Marital Rape exception clause of the Indian Penal Code is illegal,
unconstitutional and creates an unduly arbitrary distinction between married and
unmarried women in India. Immunity from marital rape as currently found in
India's law books violates Indian domestic law, constitutional law and
international treaty obligations and should be abolished. Through silence, the
Judicial Branch of India recognizes and approves marital rape by Indian men,
thus legitimizing their particular form of violence against women simply because
they are women and their status within society exists.
INTRODUCTION
Marital rape as term in itself defines a type of sexual violence. Marital rape
refers to violent sexual assault or violence by one spouse towards the other. It
is violent and brutal, and the use of violence by the husband against her wife
to have a physical relationship with her is the essential element of marital
rape.
Therefore, a defendant can only commit a crime through the use of physical
violence, the lack of which does not amount to the commission of an act.
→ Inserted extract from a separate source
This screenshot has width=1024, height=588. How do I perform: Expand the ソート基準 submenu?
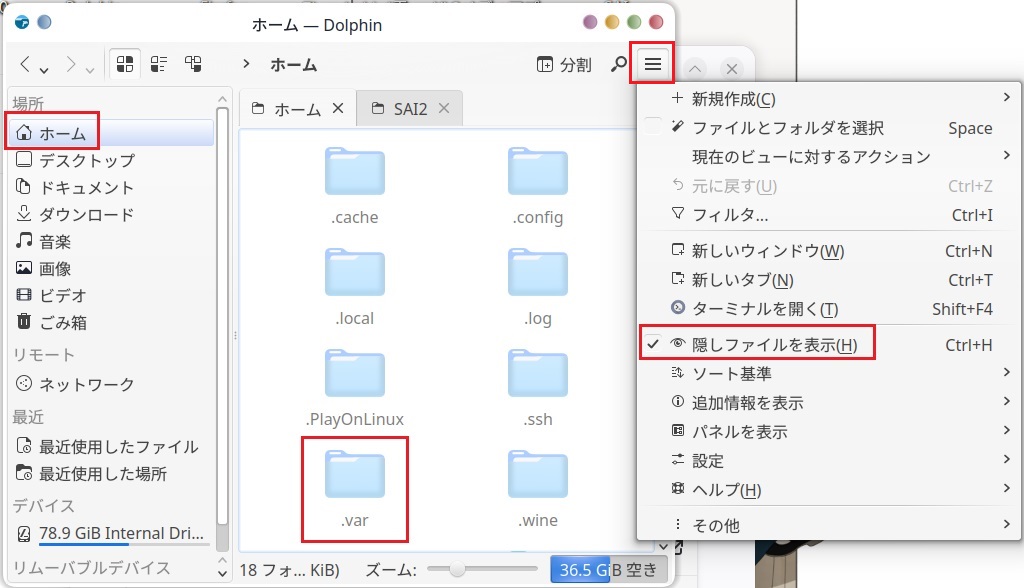(x=731, y=374)
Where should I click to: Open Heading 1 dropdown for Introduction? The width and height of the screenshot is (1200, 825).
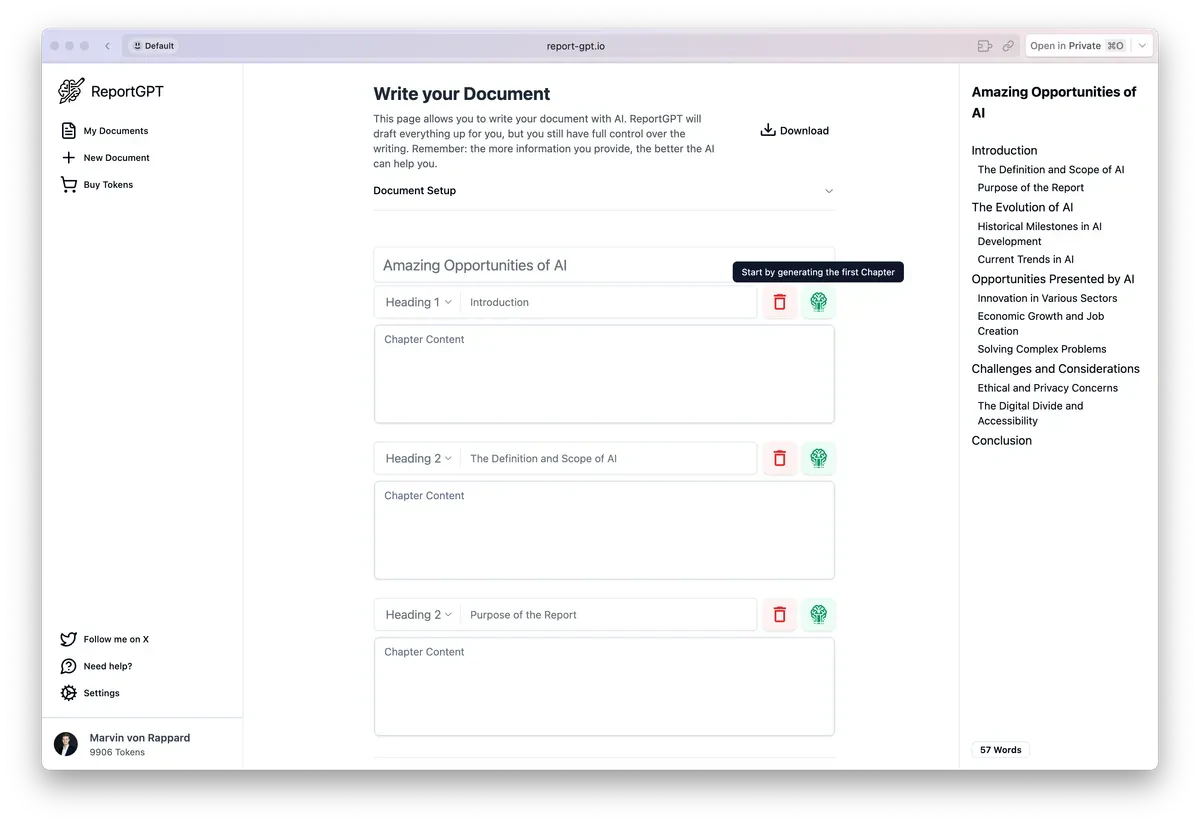click(418, 302)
Marital
rape is not consensual either, which means denial or rejection by one or more
parties is involved in the act. These non-consensual sexual acts include not
only natural sex, but also anal and oral sex, forced sexual conduct with others,
and other sexual activities that the victim may find degrading, undesirable,
painful, and brutal.
MEANING OF RAPE & MARITAL RAPE
The offence of rape is defined by Section 375 of the Indian Penal Code of 1860,
which states that a man commits rape if he forcefully penetrates his penis into
a woman's vagina. The vaginal depth is unimportant. Rape is defined as the
tiniest penetration of a man's penis into a woman's vagina.
Unwanted sexual
encounters between a man and his own wife that are acquired through unlawful
violence, threats of violence, or actual assault, or when she is unable to
consent to such sexual relations are referred to as marital rape. A man's
violent non-consensual perversion of a woman in which she is physically and
sexually mistreated is known as marital rape.
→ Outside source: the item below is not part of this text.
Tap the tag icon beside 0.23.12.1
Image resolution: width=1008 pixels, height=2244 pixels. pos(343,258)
CONTEXT OF MARITAL RAPE IN INDIA
In India, marital rape is currently illegal; however, Exception 2 to IPC Section
375 clearly exempts acts of sexual assault in marriage from the definition of
rape. However, exception 2 to Section 375 of the Indian Penal Code of 1860 makes
it plain that a man's sexual contact with his own wife if she is under the age
of 15 constitutes rape, regardless of whether he did so with or without her
consent.
It is claimed that such a restriction was necessary to prevent men from
exercising their martial rights prematurely. If she is over the age of 15,
however, no man can be held liable for her own wife's rape. Article 14 of the
Indian Constitution is obviously violated by Exception 2 to Section 375 of the IPC (equality before the law). The second exception to Section 375 of the Indian
Penal Code of 1860 tends to discriminate against married women.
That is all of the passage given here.